生活期と呼ばれ、急性期・回復期で獲得した昨日や日常生活動作能力、社会生活の維持・向上・継続を目的に行います。

5) よくある質問

リハビリは1日どれくらい行えばいいですか?

翌日に体の疲れや手足の痛みなどが残らない程度に行いましょう。

回復期リハビリテーション病院を選択するポイントを教えてください。

リハビリテーション科以外にどのような診療科がある病院なのか、またリハビリスタッフの数、1日のリハビリの時間や休日の対応などを確認することをお勧めします。後は病院の退院後の患者さんの在宅復帰率なども参考にされるといいかもしれません。

手足の麻痺は完全に治りますか?

脳卒中の程度により一概には言えません。病状に関しては主治医の先生ともよくお話しされることをおすすめします。それぞれ目標を立ててリハビリを続けることが何より大切です。

手の麻痺は足の麻痺より回復しにくいですか?

麻痺の程度や予後は、病巣の大きさや部位によって影響され経過を見なければわからないとされていますので一概には言えません。なるべく発症早期より麻痺のある部位を動かすこと、またエビデンスの高い治療を併用し治療を行われることをお勧めします。
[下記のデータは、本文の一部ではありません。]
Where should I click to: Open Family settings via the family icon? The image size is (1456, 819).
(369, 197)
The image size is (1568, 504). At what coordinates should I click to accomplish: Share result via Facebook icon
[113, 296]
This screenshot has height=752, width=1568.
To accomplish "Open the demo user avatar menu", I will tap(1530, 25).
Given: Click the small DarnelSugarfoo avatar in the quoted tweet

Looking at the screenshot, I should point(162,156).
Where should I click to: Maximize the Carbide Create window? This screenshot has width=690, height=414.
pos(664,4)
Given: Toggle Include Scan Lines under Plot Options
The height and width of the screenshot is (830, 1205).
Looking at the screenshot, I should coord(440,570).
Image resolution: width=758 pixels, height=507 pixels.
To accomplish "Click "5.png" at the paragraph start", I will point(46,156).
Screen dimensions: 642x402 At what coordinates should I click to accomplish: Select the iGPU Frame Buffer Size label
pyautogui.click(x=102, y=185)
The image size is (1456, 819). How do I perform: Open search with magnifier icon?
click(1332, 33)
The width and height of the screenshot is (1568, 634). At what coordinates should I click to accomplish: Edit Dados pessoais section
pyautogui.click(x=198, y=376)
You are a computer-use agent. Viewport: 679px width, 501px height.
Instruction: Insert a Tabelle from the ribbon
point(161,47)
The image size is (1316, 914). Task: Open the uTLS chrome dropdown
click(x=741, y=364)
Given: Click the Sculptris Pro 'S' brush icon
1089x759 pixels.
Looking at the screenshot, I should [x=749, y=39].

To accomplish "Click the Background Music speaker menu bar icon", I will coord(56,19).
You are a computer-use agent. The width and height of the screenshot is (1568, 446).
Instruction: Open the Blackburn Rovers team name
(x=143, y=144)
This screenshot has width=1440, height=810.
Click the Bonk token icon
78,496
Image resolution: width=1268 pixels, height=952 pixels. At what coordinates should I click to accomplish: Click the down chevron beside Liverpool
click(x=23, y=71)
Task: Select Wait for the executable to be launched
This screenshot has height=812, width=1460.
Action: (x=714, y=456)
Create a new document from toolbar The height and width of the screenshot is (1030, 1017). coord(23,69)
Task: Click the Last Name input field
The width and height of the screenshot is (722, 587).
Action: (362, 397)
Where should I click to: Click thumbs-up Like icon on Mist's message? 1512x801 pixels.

仕事に復帰するためにはどのようなリハビリをすればよいですか?

自分の仕事に必要な手足の動きや動作にはどのようなものがあるかまず考えてみましょう。そしてリハビリスタッフと相談して下さい。専門のスタッフが仕事復帰に必要な個別プログラムを提供します。

家庭ではどのようなリハビリを行えばいいですか?

朝起きて着替える、ご飯を食べる、お風呂に入るなどの日常生活もリハビリです。まずご自身で可能な身の回りのことを自分でやってみましょう。また、入院中に病院で指導してもらった運動も無理のない範囲で継続していきましょう。

リハビリはいつまで続くのでしょうか?

発症した時の重症度、麻痺の程度により異なります。長期的なリハビリの成果をより良いものにしていくためには、リハビリの質もさることながら、ご本人にとっても家族にとっても長期的なリハビリに取り組んでいくための心の準備が大切です。リハビリの成果を出すためには、いきなり「元のように歩くこと」を目指すのではなく、「車いすから杖へ」、「杖から自分の足へ」といった、ご本人の現在の状態から「ひとつ上のステージ」へ段階的な目標を立てて取り組んでいくことが大切です。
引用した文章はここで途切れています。